"""
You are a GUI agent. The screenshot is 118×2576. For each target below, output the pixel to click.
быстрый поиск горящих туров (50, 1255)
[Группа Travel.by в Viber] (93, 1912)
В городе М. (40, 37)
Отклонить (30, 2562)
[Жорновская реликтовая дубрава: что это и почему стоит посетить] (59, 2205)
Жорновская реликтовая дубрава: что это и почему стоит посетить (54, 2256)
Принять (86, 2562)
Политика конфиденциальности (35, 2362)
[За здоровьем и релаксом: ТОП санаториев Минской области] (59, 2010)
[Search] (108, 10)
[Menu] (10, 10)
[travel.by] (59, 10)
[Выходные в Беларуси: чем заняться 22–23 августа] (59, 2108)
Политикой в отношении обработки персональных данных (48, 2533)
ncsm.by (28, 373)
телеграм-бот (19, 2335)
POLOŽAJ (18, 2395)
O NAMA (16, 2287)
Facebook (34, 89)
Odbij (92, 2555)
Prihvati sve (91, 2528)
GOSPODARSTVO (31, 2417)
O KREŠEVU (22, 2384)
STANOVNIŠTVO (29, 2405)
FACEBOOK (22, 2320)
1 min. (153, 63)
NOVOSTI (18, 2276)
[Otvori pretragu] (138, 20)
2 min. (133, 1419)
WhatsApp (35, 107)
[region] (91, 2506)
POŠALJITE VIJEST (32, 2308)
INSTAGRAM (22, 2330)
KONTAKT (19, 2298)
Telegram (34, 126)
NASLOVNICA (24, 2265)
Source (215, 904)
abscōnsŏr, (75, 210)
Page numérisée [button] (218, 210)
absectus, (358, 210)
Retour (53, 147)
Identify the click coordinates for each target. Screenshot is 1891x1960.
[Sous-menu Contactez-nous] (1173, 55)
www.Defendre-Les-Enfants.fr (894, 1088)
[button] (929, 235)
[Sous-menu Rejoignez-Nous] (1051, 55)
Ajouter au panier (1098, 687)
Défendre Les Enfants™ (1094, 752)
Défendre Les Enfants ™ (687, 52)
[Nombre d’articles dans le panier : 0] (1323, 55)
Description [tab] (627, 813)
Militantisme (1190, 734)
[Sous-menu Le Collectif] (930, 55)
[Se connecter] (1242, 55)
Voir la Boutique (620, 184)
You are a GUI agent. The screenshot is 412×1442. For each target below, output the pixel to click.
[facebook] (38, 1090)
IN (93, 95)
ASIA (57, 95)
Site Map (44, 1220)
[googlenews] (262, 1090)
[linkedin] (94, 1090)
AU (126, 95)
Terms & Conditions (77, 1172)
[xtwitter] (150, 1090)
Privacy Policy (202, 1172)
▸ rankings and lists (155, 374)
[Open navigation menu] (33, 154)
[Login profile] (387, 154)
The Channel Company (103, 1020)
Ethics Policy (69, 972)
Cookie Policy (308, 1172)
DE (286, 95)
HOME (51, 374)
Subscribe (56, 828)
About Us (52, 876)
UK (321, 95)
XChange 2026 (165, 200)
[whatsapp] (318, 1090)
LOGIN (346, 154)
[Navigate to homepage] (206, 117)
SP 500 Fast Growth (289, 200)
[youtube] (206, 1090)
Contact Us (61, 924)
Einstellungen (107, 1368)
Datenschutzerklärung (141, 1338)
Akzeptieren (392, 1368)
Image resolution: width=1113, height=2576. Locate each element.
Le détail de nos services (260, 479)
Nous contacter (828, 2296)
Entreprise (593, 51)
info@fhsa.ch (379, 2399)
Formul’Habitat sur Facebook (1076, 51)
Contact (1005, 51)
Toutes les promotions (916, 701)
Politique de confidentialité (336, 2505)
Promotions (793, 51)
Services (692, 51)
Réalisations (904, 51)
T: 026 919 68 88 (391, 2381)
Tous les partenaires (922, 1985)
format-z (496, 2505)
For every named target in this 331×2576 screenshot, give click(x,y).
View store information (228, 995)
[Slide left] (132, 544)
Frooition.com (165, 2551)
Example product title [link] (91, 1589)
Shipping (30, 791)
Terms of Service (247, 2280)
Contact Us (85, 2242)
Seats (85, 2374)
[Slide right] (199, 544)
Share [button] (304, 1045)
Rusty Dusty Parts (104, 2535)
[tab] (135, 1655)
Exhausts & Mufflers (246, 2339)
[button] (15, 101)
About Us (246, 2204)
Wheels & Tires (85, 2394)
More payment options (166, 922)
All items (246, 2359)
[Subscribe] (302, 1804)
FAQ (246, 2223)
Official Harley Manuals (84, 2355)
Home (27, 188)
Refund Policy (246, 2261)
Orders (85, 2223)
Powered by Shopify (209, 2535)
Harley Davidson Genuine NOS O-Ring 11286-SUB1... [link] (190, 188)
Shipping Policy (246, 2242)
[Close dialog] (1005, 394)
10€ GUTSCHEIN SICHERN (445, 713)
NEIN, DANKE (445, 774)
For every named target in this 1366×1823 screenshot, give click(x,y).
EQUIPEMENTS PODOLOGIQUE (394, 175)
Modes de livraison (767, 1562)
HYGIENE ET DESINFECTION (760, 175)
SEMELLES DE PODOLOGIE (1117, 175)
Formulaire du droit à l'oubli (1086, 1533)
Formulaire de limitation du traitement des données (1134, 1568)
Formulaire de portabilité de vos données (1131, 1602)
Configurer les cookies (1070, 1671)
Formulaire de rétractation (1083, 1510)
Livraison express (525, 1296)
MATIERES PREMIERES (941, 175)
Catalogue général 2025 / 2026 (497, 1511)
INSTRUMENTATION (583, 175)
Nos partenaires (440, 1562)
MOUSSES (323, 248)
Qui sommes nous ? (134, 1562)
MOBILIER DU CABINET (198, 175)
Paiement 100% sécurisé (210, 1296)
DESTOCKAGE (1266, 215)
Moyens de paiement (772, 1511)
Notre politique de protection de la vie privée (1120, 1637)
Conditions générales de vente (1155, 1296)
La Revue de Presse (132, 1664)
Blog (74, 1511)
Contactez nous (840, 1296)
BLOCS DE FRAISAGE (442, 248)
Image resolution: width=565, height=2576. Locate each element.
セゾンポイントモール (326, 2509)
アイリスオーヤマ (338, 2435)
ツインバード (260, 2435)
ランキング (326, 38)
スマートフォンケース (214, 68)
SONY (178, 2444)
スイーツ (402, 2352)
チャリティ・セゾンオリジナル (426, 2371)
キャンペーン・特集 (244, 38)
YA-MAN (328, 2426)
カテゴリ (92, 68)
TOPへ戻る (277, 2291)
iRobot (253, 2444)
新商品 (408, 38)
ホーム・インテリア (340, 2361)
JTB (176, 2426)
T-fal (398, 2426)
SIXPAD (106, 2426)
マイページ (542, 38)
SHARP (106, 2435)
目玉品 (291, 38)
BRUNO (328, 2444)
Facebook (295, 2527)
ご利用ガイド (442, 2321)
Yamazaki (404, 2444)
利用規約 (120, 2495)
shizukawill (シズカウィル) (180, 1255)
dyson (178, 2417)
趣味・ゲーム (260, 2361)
"""
The problem -> Please print each entry once more, exactly as it reads.

Response to the task ->
You are a GUI agent. The screenshot is 118×2576. For each target below, output the pixel to click.
быстрый поиск горящих туров (50, 1255)
[Группа Travel.by в Viber] (93, 1912)
В городе М. (40, 37)
Отклонить (30, 2562)
[Жорновская реликтовая дубрава: что это и почему стоит посетить] (59, 2205)
Жорновская реликтовая дубрава: что это и почему стоит посетить (54, 2256)
Принять (86, 2562)
Политика конфиденциальности (35, 2362)
[За здоровьем и релаксом: ТОП санаториев Минской области] (59, 2010)
[Search] (108, 10)
[Menu] (10, 10)
[travel.by] (59, 10)
[Выходные в Беларуси: чем заняться 22–23 августа] (59, 2108)
Политикой в отношении обработки персональных данных (48, 2533)
ncsm.by (28, 373)
телеграм-бот (19, 2335)
POLOŽAJ (18, 2395)
O NAMA (16, 2287)
Facebook (34, 89)
Odbij (92, 2555)
Prihvati sve (91, 2528)
GOSPODARSTVO (31, 2417)
O KREŠEVU (22, 2384)
STANOVNIŠTVO (29, 2405)
FACEBOOK (22, 2320)
1 min. (153, 63)
NOVOSTI (18, 2276)
[Otvori pretragu] (138, 20)
2 min. (133, 1419)
WhatsApp (35, 107)
[region] (91, 2506)
POŠALJITE VIJEST (32, 2308)
INSTAGRAM (22, 2330)
KONTAKT (19, 2298)
Telegram (34, 126)
NASLOVNICA (24, 2265)
Source (215, 904)
abscōnsŏr, (75, 210)
Page numérisée [button] (218, 210)
absectus, (358, 210)
Retour (53, 147)
Identify the click coordinates for each target. Screenshot is 1891x1960.
[Sous-menu Contactez-nous] (1173, 55)
www.Defendre-Les-Enfants.fr (894, 1088)
[button] (929, 235)
[Sous-menu Rejoignez-Nous] (1051, 55)
Ajouter au panier (1098, 687)
Défendre Les Enfants™ (1094, 752)
Défendre Les Enfants ™ (687, 52)
[Nombre d’articles dans le panier : 0] (1323, 55)
Description [tab] (627, 813)
Militantisme (1190, 734)
[Sous-menu Le Collectif] (930, 55)
[Se connecter] (1242, 55)
Voir la Boutique (620, 184)
You are a GUI agent. The screenshot is 412×1442. For each target below, output the pixel to click.
[facebook] (38, 1090)
IN (93, 95)
ASIA (57, 95)
Site Map (44, 1220)
[googlenews] (262, 1090)
[linkedin] (94, 1090)
AU (126, 95)
Terms & Conditions (77, 1172)
[xtwitter] (150, 1090)
Privacy Policy (202, 1172)
▸ rankings and lists (155, 374)
[Open navigation menu] (33, 154)
[Login profile] (387, 154)
The Channel Company (103, 1020)
Ethics Policy (69, 972)
Cookie Policy (308, 1172)
DE (286, 95)
HOME (51, 374)
Subscribe (56, 828)
About Us (52, 876)
UK (321, 95)
XChange 2026 (165, 200)
[whatsapp] (318, 1090)
LOGIN (346, 154)
[Navigate to homepage] (206, 117)
SP 500 Fast Growth (289, 200)
[youtube] (206, 1090)
Contact Us (61, 924)
Einstellungen (107, 1368)
Datenschutzerklärung (141, 1338)
Akzeptieren (392, 1368)
Image resolution: width=1113, height=2576. Locate each element.
Le détail de nos services (260, 479)
Nous contacter (828, 2296)
Entreprise (593, 51)
info@fhsa.ch (379, 2399)
Formul’Habitat sur Facebook (1076, 51)
Contact (1005, 51)
Toutes les promotions (916, 701)
Politique de confidentialité (336, 2505)
Promotions (793, 51)
Services (692, 51)
Réalisations (904, 51)
T: 026 919 68 88 (391, 2381)
Tous les partenaires (922, 1985)
format-z (496, 2505)
For every named target in this 331×2576 screenshot, give click(x,y).
View store information (228, 995)
[Slide left] (132, 544)
Frooition.com (165, 2551)
Example product title [link] (91, 1589)
Shipping (30, 791)
Terms of Service (247, 2280)
Contact Us (85, 2242)
Seats (85, 2374)
[Slide right] (199, 544)
Share [button] (304, 1045)
Rusty Dusty Parts (104, 2535)
[tab] (135, 1655)
Exhausts & Mufflers (246, 2339)
[button] (15, 101)
About Us (246, 2204)
Wheels & Tires (85, 2394)
More payment options (166, 922)
All items (246, 2359)
[Subscribe] (302, 1804)
FAQ (246, 2223)
Official Harley Manuals (84, 2355)
Home (27, 188)
Refund Policy (246, 2261)
Orders (85, 2223)
Powered by Shopify (209, 2535)
Harley Davidson Genuine NOS O-Ring 11286-SUB1... [link] (190, 188)
Shipping Policy (246, 2242)
[Close dialog] (1005, 394)
10€ GUTSCHEIN SICHERN (445, 713)
NEIN, DANKE (445, 774)
For every named target in this 1366×1823 screenshot, give click(x,y).
EQUIPEMENTS PODOLOGIQUE (394, 175)
Modes de livraison (767, 1562)
HYGIENE ET DESINFECTION (760, 175)
SEMELLES DE PODOLOGIE (1117, 175)
Formulaire du droit à l'oubli (1086, 1533)
Formulaire de limitation du traitement des données (1134, 1568)
Formulaire de portabilité de vos données (1131, 1602)
Configurer les cookies (1070, 1671)
Formulaire de rétractation (1083, 1510)
Livraison express (525, 1296)
MATIERES PREMIERES (941, 175)
Catalogue général 2025 / 2026 (497, 1511)
INSTRUMENTATION (583, 175)
Nos partenaires (440, 1562)
MOUSSES (323, 248)
Qui sommes nous ? (134, 1562)
MOBILIER DU CABINET (198, 175)
Paiement 100% sécurisé (210, 1296)
DESTOCKAGE (1266, 215)
Moyens de paiement (772, 1511)
Notre politique de protection de la vie privée (1120, 1637)
Conditions générales de vente (1155, 1296)
La Revue de Presse (132, 1664)
Blog (74, 1511)
Contactez nous (840, 1296)
BLOCS DE FRAISAGE (442, 248)
Image resolution: width=565, height=2576. Locate each element.
セゾンポイントモール (326, 2509)
アイリスオーヤマ (338, 2435)
ツインバード (260, 2435)
ランキング (326, 38)
スマートフォンケース (214, 68)
SONY (178, 2444)
スイーツ (402, 2352)
チャリティ・セゾンオリジナル (426, 2371)
キャンペーン・特集 (244, 38)
YA-MAN (328, 2426)
カテゴリ (92, 68)
TOPへ戻る (277, 2291)
iRobot (253, 2444)
新商品 (408, 38)
ホーム・インテリア (340, 2361)
JTB (176, 2426)
T-fal (398, 2426)
SIXPAD (106, 2426)
マイページ (542, 38)
SHARP (106, 2435)
目玉品 (291, 38)
BRUNO (328, 2444)
Facebook (295, 2527)
ご利用ガイド (442, 2321)
Yamazaki (404, 2444)
利用規約 (120, 2495)
shizukawill (シズカウィル) (180, 1255)
dyson (178, 2417)
趣味・ゲーム (260, 2361)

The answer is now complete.